- [Texte extrait]

+-------+

Des proches sont venus la soutenir comme les streamers Ponce et Rivenzi, amis de longue date d’Ultia. L’avocate Maître Tomasini, connue pour avoir défendu Jacqueline Sauvage en 2015, l’a expliqué sur les réseaux il y a quelques jours : c’est un procès “emblématique”.

Ce cyberharcèlement de masse, ce sont des dizaines de milliers de messages insultants, de propos dégradants et de menaces qui se sont déversés, vague après vague, sur Ultia. Le travail de la police a été faramineux, la streameuse évoque un dossier de “700 pages” contenant des captures d’écran, bien que, selon elle, cet épais dossier ne concerne qu’une période de six mois — de septembre 2022 à mars 2023.

Quatre accusés sont cités dans l’affaire, mais seuls trois se sont rendus à l’audience. Ils passent devant la barre pour entendre les faits qui leur sont reprochés. Ils sont tous entendus pour des faits de cyberharcèlement avec des circonstances aggravantes en raison du sexe de la victime. Trois d’entre eux, les plus jeunes nés entre 2000 et 2003, sont également accusés d’avoir proféré des menaces de mort et/ou de viol à l’encontre d’Ultia.

“T’aime les chibres c’est clair”; “Sale pute vas te faire violer, tu mérites de te faire violer” ; “J’espère que tu te fais violer en sortant de chez toi, […] je prie chaque jour pour que tu ne te réveilles pas […]”

+-------+

- [Consignes]
1. D'après l'article sur le procès d'Ultia, quelle période couvre le dossier de 700 pages constitué par la police ?
2. Poursuivez l'article sur le procès d'Ultia à partir de sa dernière phrase.

- [Données]

+-------+

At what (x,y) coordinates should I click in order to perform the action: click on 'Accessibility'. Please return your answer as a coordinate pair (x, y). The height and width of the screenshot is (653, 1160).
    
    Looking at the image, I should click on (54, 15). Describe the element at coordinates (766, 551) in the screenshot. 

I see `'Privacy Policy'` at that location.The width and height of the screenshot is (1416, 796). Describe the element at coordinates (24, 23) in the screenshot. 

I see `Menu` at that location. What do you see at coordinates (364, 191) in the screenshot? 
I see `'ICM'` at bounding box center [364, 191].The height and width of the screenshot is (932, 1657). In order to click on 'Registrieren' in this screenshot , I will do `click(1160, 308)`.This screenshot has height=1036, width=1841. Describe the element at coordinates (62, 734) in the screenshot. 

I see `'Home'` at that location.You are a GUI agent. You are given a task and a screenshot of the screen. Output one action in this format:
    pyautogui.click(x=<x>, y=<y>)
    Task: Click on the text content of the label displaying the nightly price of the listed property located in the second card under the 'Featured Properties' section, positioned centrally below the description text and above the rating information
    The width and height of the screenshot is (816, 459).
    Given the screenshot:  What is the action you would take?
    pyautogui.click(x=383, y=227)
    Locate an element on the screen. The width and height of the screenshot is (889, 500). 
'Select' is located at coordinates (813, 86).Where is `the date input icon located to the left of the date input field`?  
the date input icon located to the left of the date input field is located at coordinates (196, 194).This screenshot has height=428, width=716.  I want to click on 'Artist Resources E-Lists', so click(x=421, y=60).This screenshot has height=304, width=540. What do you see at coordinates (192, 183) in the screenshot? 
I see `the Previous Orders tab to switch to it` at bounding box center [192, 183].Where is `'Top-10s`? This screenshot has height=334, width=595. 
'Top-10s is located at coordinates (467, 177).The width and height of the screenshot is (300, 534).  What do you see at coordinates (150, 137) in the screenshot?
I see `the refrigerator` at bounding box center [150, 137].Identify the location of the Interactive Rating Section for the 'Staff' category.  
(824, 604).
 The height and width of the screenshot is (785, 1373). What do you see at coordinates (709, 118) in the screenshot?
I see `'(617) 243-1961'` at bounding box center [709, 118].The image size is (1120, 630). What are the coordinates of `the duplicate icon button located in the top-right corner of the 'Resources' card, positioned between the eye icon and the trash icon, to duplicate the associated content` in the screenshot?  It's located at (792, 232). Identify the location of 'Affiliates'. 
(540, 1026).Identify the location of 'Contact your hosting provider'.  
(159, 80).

+-------+

- [Corrigé des exercices]
1. Il ne couvre que six mois, de septembre 2022 à mars 2023.

2.
La violence des propos lus à plusieurs reprises par le président ébranle quelque peu la salle.

“Je suis fatiguée, j’ai vu trois policiers, un gendarme, trois psychiatres”

Ultia s’avance à la barre, la mine grave. Elle l’a déjà confié à de multiples reprises et le répète devant la cour : “Je suis épuisée, cela dure depuis 2021.” Le président demande à la streameuse si elle peut se remémorer tous les faits et demande des précisions sur son métier de “streameuse”.

Les murs du Tribunal de Paris ont beau être récents, on perçoit tout de même un certain écart générationnel dans la salle. Le président et ses assesseurs ont fait leurs recherches mais il faut clarifier certains termes : “raid”, “stream”, “tchat”, “react”, etc.

Ultia raconte le “commencement” de l’affaire. En 2021, lors de sa participation au marathon caritatif du Z Event, la streameuse s’insurge contre une scène qui a lieu à une dizaine de mètres d’elle, mais qui est surtout retransmise devant des centaines de milliers de viewers.

Sur son live, le créateur de contenu Inoxtag tient des propos déplacés avec “la Sirène”, une créatrice de contenu mexicaine, amie du youtubeur et invitée en “surprise” pour le Z Event. “C’est quand j’ai reçu un message d’une proche amie, que je me suis dis qu’il fallait intervenir”, explique Ultia.

Sa réaction face à une scène misogyne va être l’étincelle qui va entraîner une série noire de cyberharcèlement massif qui va durer jusqu’à aujourd’hui. “L’année qui a suivi le Z Event 2021 c’était quotidien”, explique Ultia. Elle passe ses réseaux en privé un temps mais cela ne suffit pas, elle continue de recevoir des messages de haine, de lire des propos dégradants à son encontre.

Un an plus tard, à l’annonce de sa présence au Z Event 2022, la machine est relancée. Ultia et sa défense évoquent par exemple des centaines de comptes automatisés payés qui ont commenté des messages de haine sur Instagram.

 “À chaque nouvel événement sur Twitch, que j’ai un rapport direct ou non, le cyberharcèlement recommençait. […]”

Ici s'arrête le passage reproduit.